In any event, I like this tip.  It's a good tip for when we need to replace.  At the potluck, I remember saying "I've never paid that much for a car."  Our most expensive car was the Civic, bought new, $18k.

You can buy new carpet... Or "floor liners" which are huge fitted floor mats that cover most of the floor in front of a seat. I recommend people pay to have their old car detailed and replace a few appearance things when they get the "new car itch". $200 detail job is much cheaper than years of payments. The majority of my cars have been fixer-uppers that were nice, cheap cars after a little TLC.

https://www.accmats.com/

I'm in the same boat with our 20 year old daily driver. Carpet around the driver's feet is wearing out. Will probably replace the entire carpet, clean the upholstery, detail the interior, soon. Expect to drive it another 5 years or so.
[/quote]

Yeah I was just about to say.... floor mats are a much better choice than replacing the entire car lol.


Yes, I paid $18K for my 2014 Focus SE with a manual transmission. They gave me a 0% 60 month loan. The only car left that I know of like that is the Kia Soul, right now you can pick one up in my neighborhood for $18k with 60 months of 0% financing, and a manual transmission.
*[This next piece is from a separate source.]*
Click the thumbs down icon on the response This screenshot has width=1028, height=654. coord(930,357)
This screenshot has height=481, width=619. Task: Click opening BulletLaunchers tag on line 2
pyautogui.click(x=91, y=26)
EDITed to add - but there are TONS of options for less than $30K, like the VW Alltrack or SportWagen.

How does a dealer make money on a 0% loan? They have to finance it.... do they borrow from a bank at -2% in order to lend it to you at 0%? Terrible use of working capital, unless their finance department has made the calculation that its better to lose money on finance instead of losing more in inventory holding costs.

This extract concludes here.